This is unreleased documentation for Rasa Open Source Documentation Master/Unreleased version.
For the latest released documentation, see the latest version (2.x).

Version: Master/Unreleased


LanguageModelFeaturizerGraphComponent Objects

class LanguageModelFeaturizerGraphComponent(DenseFeaturizer2, GraphComponent)

A featurizer that uses transformer-based language models.

This component loads a pre-trained language model from the Transformers library ( including BERT, GPT, GPT-2, xlnet, distilbert, and roberta. It also tokenizes and featurizes the featurizable dense attributes of each message.


def required_components(cls) -> List[Type]

Components that should be included in the pipeline before this component.


def __init__(config: Dict[Text, Any], execution_context: ExecutionContext) -> None

Initializes the featurizer with the model in the config.


def get_default_config() -> Dict[Text, Any]

Returns LanguageModelFeaturizer's default config.

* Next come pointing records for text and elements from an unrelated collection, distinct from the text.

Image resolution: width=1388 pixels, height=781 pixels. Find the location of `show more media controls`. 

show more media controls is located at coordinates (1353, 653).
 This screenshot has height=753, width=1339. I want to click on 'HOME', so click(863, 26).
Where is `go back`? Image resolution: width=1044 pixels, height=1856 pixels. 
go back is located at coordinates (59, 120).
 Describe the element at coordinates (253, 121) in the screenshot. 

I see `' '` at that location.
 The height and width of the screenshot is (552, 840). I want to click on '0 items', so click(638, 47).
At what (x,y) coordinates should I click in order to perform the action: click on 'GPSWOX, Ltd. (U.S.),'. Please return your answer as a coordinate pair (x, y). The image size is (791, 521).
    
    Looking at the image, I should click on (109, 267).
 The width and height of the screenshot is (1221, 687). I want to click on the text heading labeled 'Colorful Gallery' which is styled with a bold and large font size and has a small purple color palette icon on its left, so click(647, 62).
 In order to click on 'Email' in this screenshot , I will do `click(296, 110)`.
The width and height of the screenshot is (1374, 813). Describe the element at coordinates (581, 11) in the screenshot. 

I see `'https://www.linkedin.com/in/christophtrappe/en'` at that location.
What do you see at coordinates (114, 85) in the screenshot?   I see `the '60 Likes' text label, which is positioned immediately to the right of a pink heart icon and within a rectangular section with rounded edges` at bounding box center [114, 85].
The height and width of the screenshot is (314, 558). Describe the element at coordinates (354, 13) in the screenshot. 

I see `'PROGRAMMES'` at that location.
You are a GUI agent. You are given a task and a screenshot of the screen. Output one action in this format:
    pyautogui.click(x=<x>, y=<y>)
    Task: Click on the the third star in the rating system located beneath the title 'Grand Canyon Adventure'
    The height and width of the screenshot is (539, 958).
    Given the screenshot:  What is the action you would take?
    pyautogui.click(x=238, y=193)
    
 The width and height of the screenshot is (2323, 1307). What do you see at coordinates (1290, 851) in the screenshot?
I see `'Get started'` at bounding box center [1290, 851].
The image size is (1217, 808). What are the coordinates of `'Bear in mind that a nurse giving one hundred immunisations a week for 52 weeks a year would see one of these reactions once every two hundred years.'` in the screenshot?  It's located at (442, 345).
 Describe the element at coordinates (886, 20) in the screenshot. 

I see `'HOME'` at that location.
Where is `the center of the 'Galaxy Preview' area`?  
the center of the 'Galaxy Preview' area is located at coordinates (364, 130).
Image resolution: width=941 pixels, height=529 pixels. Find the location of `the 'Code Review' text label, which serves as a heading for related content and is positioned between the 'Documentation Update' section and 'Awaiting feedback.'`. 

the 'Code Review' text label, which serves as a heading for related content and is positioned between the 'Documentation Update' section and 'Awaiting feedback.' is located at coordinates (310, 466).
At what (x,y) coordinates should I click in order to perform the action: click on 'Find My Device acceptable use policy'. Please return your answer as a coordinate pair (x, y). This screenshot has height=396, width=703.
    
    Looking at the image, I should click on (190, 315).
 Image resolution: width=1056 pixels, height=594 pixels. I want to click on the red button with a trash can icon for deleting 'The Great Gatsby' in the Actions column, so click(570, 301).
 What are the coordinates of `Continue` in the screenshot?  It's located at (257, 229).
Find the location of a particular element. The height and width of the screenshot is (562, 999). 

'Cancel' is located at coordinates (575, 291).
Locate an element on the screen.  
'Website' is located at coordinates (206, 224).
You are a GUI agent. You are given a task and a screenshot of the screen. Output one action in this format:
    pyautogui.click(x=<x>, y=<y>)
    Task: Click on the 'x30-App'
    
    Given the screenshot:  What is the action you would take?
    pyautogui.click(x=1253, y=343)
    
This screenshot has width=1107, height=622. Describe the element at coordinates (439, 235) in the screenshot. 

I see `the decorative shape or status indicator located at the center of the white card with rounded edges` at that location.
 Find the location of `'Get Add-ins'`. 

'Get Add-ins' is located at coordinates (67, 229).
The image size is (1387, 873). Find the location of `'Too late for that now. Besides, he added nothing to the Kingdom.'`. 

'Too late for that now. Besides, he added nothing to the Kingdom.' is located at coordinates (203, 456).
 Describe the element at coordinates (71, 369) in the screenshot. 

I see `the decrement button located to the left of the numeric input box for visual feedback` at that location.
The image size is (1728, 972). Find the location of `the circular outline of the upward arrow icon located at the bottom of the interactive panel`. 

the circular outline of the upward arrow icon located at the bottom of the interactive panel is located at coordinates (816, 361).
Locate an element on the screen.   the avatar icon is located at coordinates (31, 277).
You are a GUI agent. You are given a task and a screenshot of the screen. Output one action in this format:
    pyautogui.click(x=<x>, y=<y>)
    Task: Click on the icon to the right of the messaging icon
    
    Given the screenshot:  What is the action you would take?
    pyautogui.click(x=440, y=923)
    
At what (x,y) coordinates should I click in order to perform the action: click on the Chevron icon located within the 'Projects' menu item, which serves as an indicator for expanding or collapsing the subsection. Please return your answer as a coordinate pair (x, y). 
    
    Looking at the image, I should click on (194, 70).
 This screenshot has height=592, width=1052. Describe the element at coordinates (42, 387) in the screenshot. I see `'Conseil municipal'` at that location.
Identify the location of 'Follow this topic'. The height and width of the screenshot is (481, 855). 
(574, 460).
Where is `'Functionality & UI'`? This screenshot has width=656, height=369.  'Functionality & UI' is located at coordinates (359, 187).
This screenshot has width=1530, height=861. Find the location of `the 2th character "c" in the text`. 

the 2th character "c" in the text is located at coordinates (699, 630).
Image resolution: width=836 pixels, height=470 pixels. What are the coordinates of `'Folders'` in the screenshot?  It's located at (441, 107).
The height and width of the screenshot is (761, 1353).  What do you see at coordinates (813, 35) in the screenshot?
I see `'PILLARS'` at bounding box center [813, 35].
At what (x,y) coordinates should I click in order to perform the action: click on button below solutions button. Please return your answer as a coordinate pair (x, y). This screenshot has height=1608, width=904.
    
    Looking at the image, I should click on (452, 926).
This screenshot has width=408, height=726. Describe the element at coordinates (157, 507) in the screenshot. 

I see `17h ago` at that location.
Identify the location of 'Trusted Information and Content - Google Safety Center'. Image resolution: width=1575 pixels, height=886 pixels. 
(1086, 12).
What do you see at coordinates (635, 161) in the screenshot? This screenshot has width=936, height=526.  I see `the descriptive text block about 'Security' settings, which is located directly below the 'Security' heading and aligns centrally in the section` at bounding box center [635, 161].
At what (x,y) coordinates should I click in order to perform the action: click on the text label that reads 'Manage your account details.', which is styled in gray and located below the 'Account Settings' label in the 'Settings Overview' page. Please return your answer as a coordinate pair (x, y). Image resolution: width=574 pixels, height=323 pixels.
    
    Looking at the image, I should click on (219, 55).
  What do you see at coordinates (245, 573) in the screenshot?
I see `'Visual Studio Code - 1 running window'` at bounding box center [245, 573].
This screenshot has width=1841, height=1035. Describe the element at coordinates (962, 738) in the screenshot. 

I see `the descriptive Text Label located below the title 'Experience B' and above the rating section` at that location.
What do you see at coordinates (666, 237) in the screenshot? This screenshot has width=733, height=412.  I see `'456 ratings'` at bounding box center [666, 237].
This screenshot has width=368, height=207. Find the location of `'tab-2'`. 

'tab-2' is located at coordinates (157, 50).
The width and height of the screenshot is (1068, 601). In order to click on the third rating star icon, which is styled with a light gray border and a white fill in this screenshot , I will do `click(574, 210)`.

def validate_config(cls, config: Dict[Text, Any]) -> None

Validates the configuration.


def create(cls, config: Dict[Text, Any], model_storage: ModelStorage, resource: Resource, execution_context: ExecutionContext) -> LanguageModelFeaturizerGraphComponent

Creates a LanguageModelFeaturizer.

Loads the model specified in the config.


def required_packages() -> List[Text]

Returns the extra python dependencies required.


def process_training_data(training_data: TrainingData, config: Optional[RasaNLUModelConfig] = None, **kwargs: Any, ,) -> TrainingData

Computes tokens and dense features for each message in training data.


  • training_data - NLU training data to be tokenized and featurized
  • config - NLU pipeline config consisting of all components.


def process(messages: List[Message]) -> List[Message]

Processes messages by computing tokens and dense features.